When it comes to how we view the world, most of us fall into one of the two types: Optimistic or Pessimistic. Whether you are one or the other, scientists said it has to do with our upbringing and culture. There are both pros and cons in viewing the world one or another.
An optimistic view of things makes one willing to try new things. Usually, optimistic thinking equals positive thinking. If you are confident and hopeful that the project you initiate will have a brighter future, you will be more likely to start that project. For instance, if entrepreneurs think that building a blockchain-based social network yields a positive outcome for overall society, he/she will more likely start the projects.
Optimism also helps you cope with the hardship. If a project fails, and you have a positive mindset. You are more likely to be able to cope with adversity.
However, optimism is not the best trait when you are designing your system.
While it is good to be optimistic in viewing through failures, designing a software system is not the case.
If you are optimistic in looking at your system, you might not account for all the pitfalls you will encounter. It is because you might make an assumption and thinking positively that your system will works. You imagine that the user flow of your system will follow a specific criterion that is unimaginable.
However, as we all know, there is no zero fault system. There is going to be an edge case somewhere that we will encounter after we shipped our product. During those moments, we have to be flexible in dealing with patch fixes, writing postmortem and learn our failures.
If you initially view your system that it is not perfect and that the design you do may have some bugs that will eventually be discovered.

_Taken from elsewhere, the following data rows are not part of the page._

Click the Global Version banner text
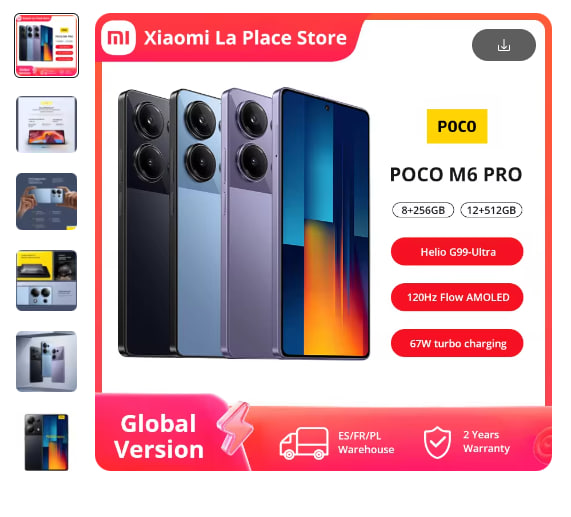571x517 pixels. pos(158,437)
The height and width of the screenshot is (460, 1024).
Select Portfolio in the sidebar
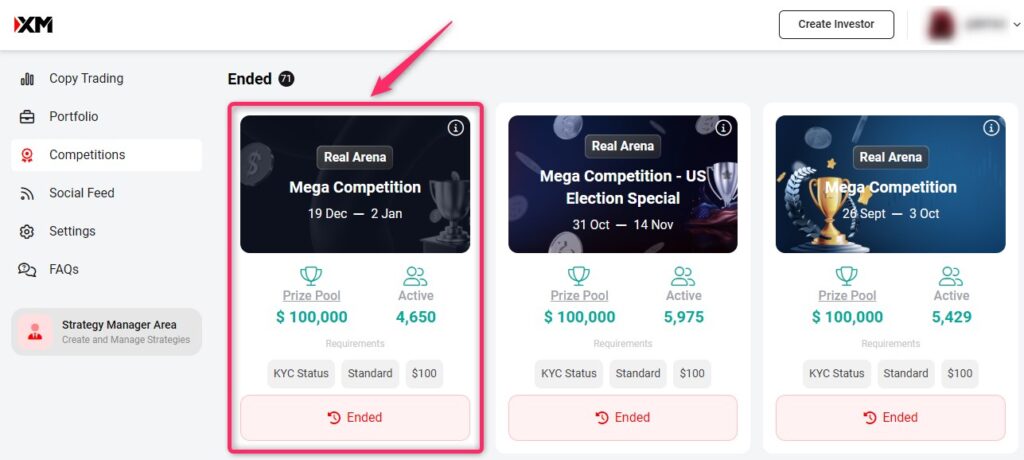[x=74, y=117]
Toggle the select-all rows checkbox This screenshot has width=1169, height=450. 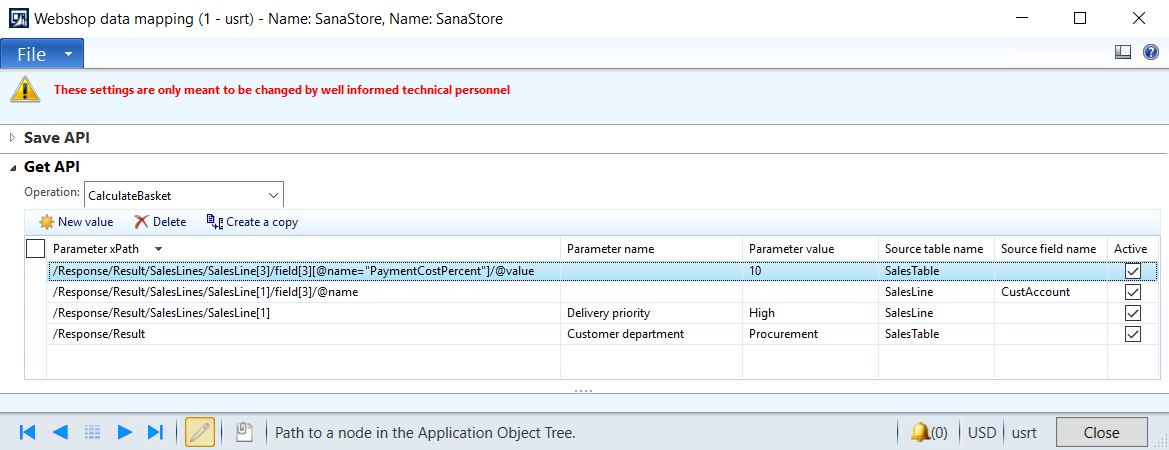click(35, 248)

Essentially, designing your system in a pessimistic view may help you be more skeptical in all kinds of weird user flow and anything that needs to be accountable for.
For instance, designing a server: A GET HTTP call to server B to get some data can have multiple possible failures.
What happened if server A is down?
What happened if server B is down?
What happened if, during the middle of the calling, the data got tampered with?
What happened if calling server B and it didn’t get any response?
Is server A a single point of failure? Do you need multiple concurrent calls to server B? Is server B a critical server?
The list goes on.
When you think about all the things that can go wrong or assume that the design can go wrong, you will be more likely to think through so many edge cases that can go wrong with your system. If anything went wrong with the design, you are more likely to be flexible to fix that system and make it more robust and secure.
In the case of a server, A is down. We might need to create replication on server A so that it is fault-tolerant.
If server B is down, we need to think of a way to transition that error to server A that server B is down, or create a default value or cache (if the value is often retrieved) depending on our business logic.
In the case of data tampered with, there are multiple solutions to avoid a security breach. It also depends on the application cases, sending a message in a private network, and doing various checksum to identify the difference.
There are many great applications and libraries created to solve many server issues, and all those solutions and creative and help improve the experience of their customers.
The pessimistic view of designing a system helps you build a robust system. You start to think about all kinds of possible ways that the system can go wrong. Then, you try to do multiple iterations if your system’s hypothesis is right before sending your tech proposal to the team.